A total number of 1163 pregnant women aged 18-46 years were recruited during their early pregnancy to GUSTO birth cohort. Dietary intake was ascertained and retinal photography was performed at 26-28 weeks gestation. Intakes of protein, fat and carbohydrate (all in grams) were calculated based on an interviewer-administered 24-hour food recall. Healthy eating index (HEI) was scored from 0-100 within GUSTO cohort specific-intakes of different food components, and it was used to assess the dietary quality. Higher HEI score shows a better dietary pattern during pregnancy. Retinal vascular parameters were quantitatively measured by a semi-automated computer program (Singapore I Vessel Assessment [SIVA], version 3.0).

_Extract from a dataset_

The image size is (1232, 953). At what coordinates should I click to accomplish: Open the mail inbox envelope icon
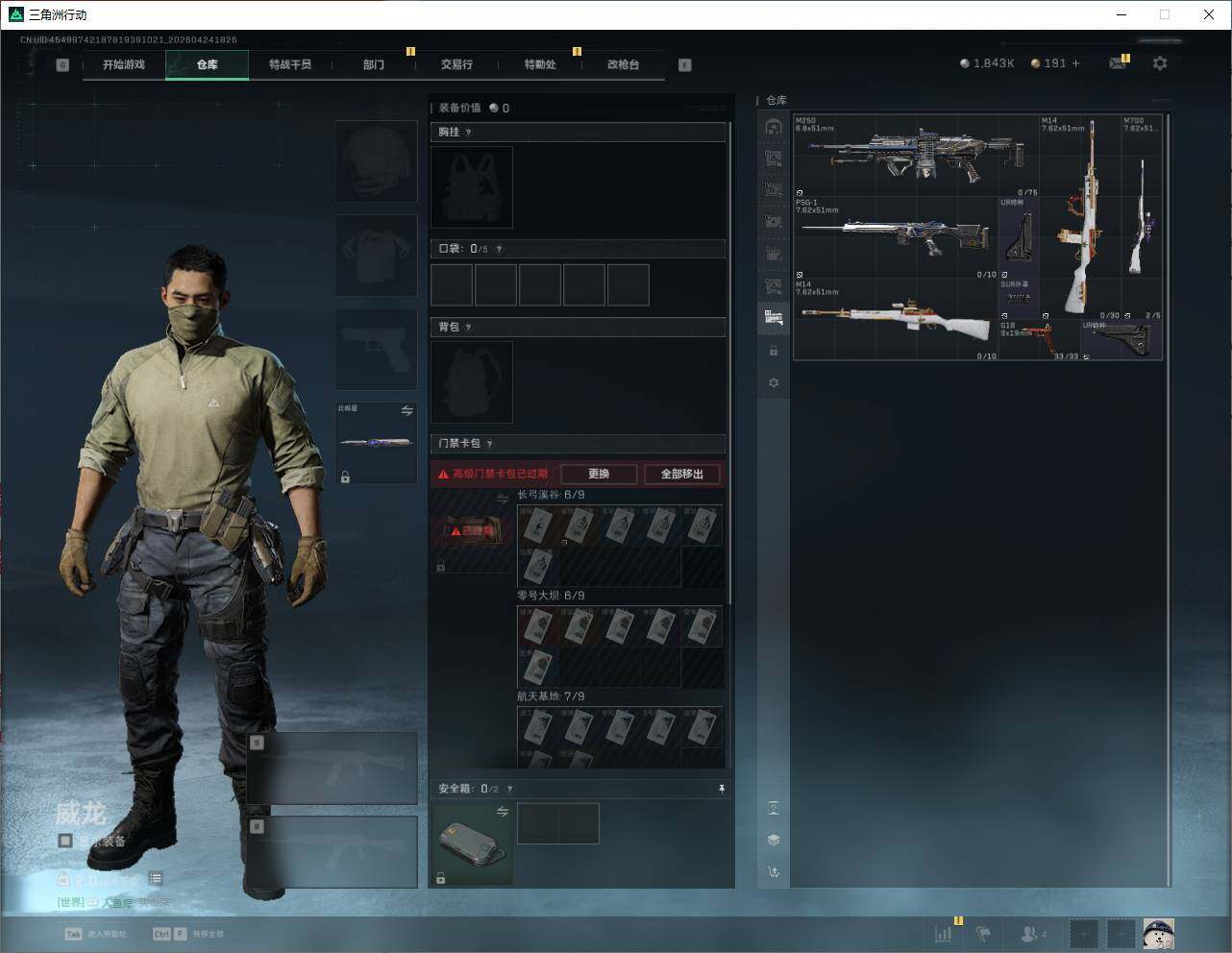pyautogui.click(x=1118, y=63)
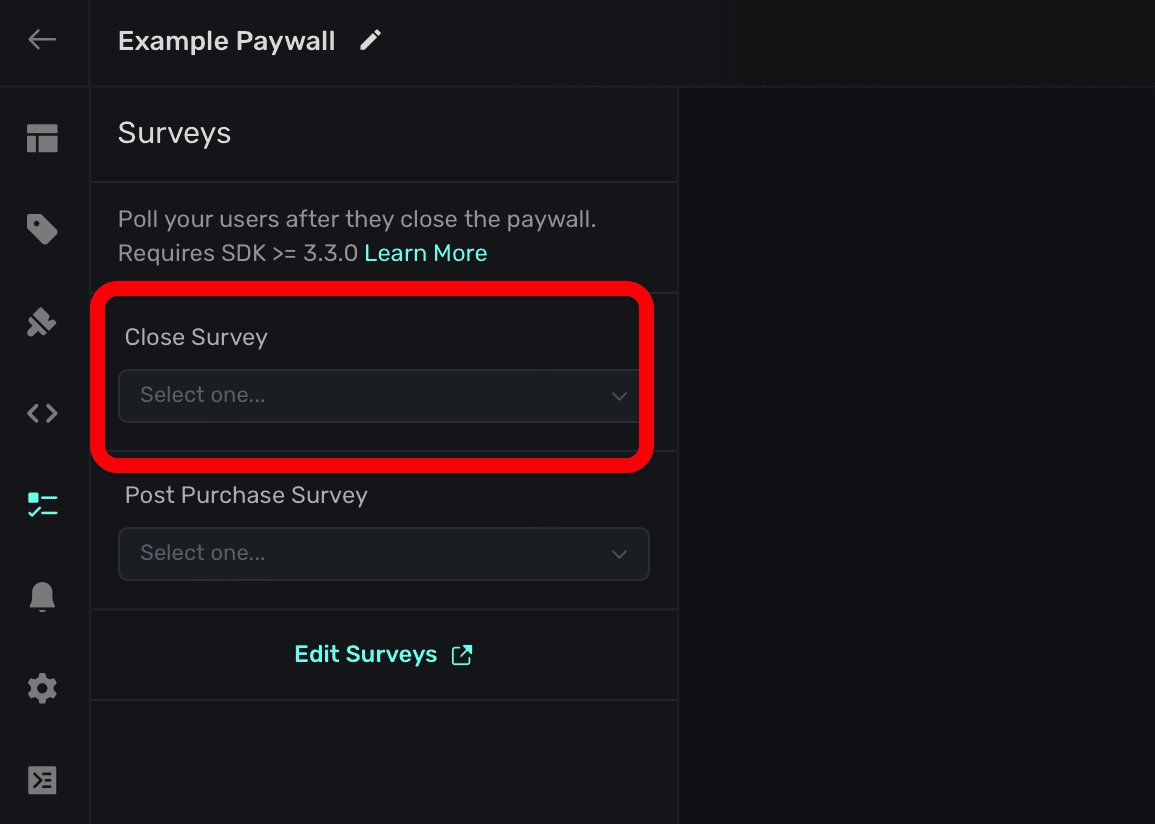Open the gear settings panel
The width and height of the screenshot is (1155, 824).
pos(42,688)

There were 614 pregnant women in this study. In non-adjusted model, each unit increase in log-transformed protein intake and each 10-score increase in HEI was associated with a 6.08 µm (p=0.03) and a 1.23 µm (p=0.002) decrease in retinal venular caliber, respectively. After adjusting for age, ethnicity, maternal education, birth order, prenatal comorbidity, BMI at 26-28 weeks, smoking and alcohol drinking history and gestational diameter mellitus diagnosis, per 10 scores increase in HEI was marginally associated with a 0.93 µm (p=0.046) decrease in retinal venular caliber, yet the significance of unadjusted association between protein intake and retinal venular caliber narrowing was attenuated.
Our data suggest that mothers with better dietary quality tend to have smaller retinal venular caliber, which is an indicator of healthy retinal vasculature. These results provide insights into how maternal nutrition may affect the microvasculature in pregnancy.